== What the task requires ==
Change every "Looking at the screenshot" in the entries below to "Based on the screenshot" and give the entries again with nothing else altered. Leave the pictures out.

== Record set ==
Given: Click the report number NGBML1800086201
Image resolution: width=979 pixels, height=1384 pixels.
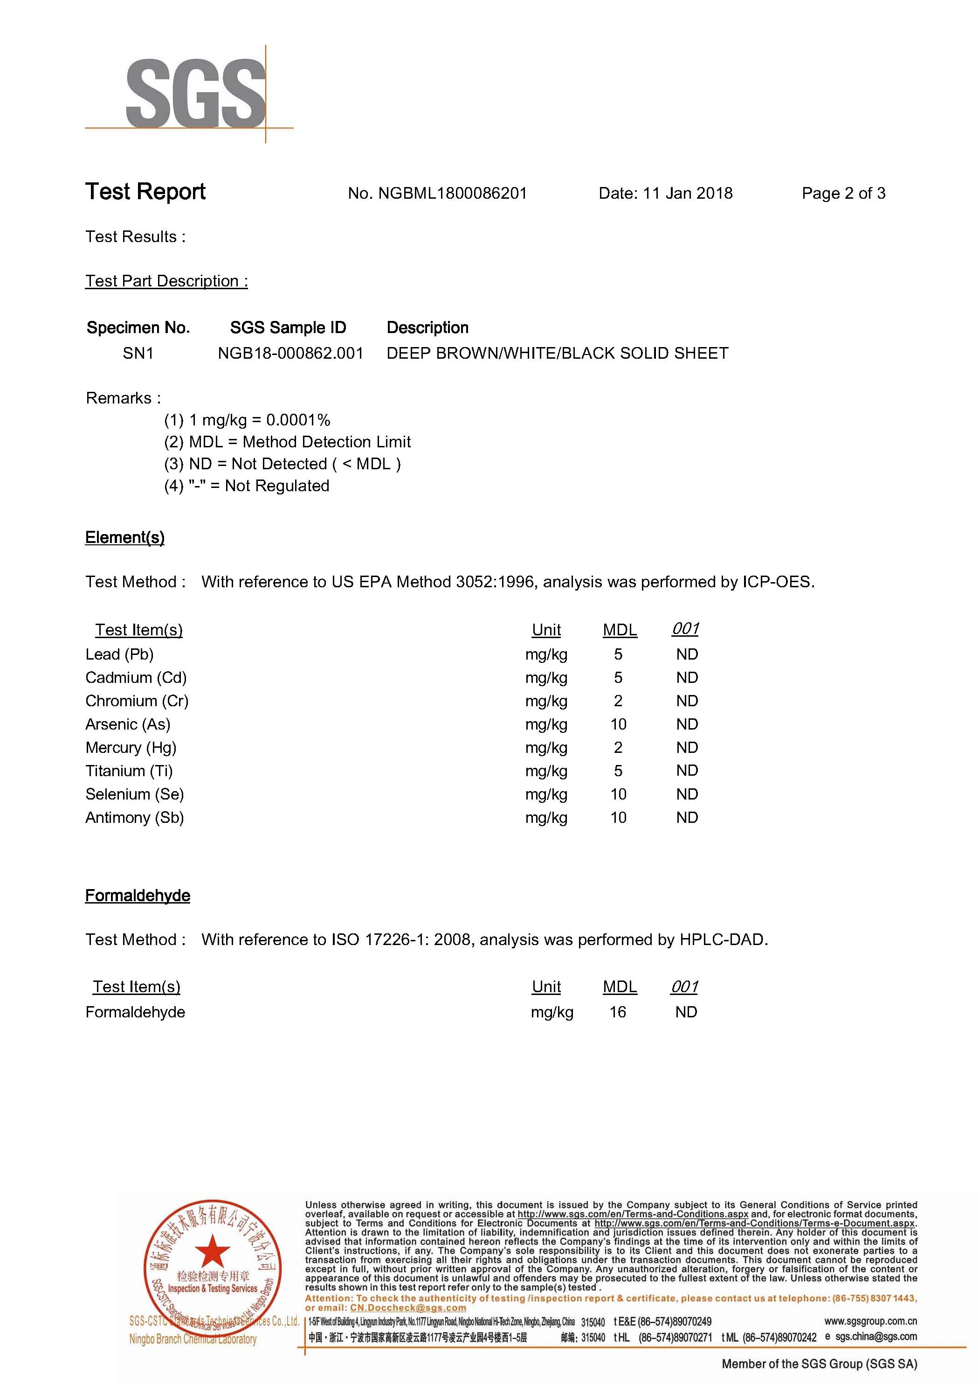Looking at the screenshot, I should pos(452,194).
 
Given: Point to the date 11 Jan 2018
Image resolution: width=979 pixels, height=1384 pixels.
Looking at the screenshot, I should pos(687,194).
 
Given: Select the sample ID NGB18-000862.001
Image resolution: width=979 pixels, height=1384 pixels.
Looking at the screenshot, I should pos(290,354).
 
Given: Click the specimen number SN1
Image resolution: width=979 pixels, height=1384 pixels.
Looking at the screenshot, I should pos(138,354).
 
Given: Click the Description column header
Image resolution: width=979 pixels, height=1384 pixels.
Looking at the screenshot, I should pos(427,327).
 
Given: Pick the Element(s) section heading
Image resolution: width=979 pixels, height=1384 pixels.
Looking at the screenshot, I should pos(125,537).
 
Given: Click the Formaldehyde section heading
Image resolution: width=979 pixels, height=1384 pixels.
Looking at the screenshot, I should pos(138,896).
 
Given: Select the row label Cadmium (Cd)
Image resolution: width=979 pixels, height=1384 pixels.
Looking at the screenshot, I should pos(136,678).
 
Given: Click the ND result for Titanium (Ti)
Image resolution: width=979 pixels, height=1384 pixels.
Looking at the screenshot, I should pos(687,771).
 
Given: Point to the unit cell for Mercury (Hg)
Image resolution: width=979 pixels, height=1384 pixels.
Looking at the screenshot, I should pos(546,748).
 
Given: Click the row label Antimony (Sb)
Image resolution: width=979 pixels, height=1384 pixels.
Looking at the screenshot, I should pos(134,818).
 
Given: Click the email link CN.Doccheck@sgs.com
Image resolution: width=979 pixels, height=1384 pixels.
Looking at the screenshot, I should pos(407,1307).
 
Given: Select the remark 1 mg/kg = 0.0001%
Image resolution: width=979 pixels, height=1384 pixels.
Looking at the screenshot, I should pos(259,420).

== The answer ==
Given: Click the report number NGBML1800086201
Image resolution: width=979 pixels, height=1384 pixels.
Based on the screenshot, I should pos(452,194).
 
Given: Point to the date 11 Jan 2018
Image resolution: width=979 pixels, height=1384 pixels.
Based on the screenshot, I should pos(687,194).
 
Given: Select the sample ID NGB18-000862.001
Image resolution: width=979 pixels, height=1384 pixels.
Based on the screenshot, I should pos(290,354).
 
Given: Click the specimen number SN1
Image resolution: width=979 pixels, height=1384 pixels.
Based on the screenshot, I should pos(138,354).
 
Given: Click the Description column header
Image resolution: width=979 pixels, height=1384 pixels.
Based on the screenshot, I should pos(427,327).
 
Given: Pick the Element(s) section heading
Image resolution: width=979 pixels, height=1384 pixels.
Based on the screenshot, I should pos(125,537).
 
Given: Click the Formaldehyde section heading
Image resolution: width=979 pixels, height=1384 pixels.
Based on the screenshot, I should pos(138,896).
 
Given: Select the row label Cadmium (Cd)
Image resolution: width=979 pixels, height=1384 pixels.
Based on the screenshot, I should pos(136,678).
 
Given: Click the ND result for Titanium (Ti)
Image resolution: width=979 pixels, height=1384 pixels.
Based on the screenshot, I should pos(687,771).
 
Given: Point to the unit cell for Mercury (Hg)
Image resolution: width=979 pixels, height=1384 pixels.
Based on the screenshot, I should pos(546,748).
 
Given: Click the row label Antimony (Sb)
Image resolution: width=979 pixels, height=1384 pixels.
Based on the screenshot, I should pos(134,818).
 
Given: Click the email link CN.Doccheck@sgs.com
Image resolution: width=979 pixels, height=1384 pixels.
Based on the screenshot, I should pos(407,1307).
 
Given: Select the remark 1 mg/kg = 0.0001%
Image resolution: width=979 pixels, height=1384 pixels.
Based on the screenshot, I should pos(259,420).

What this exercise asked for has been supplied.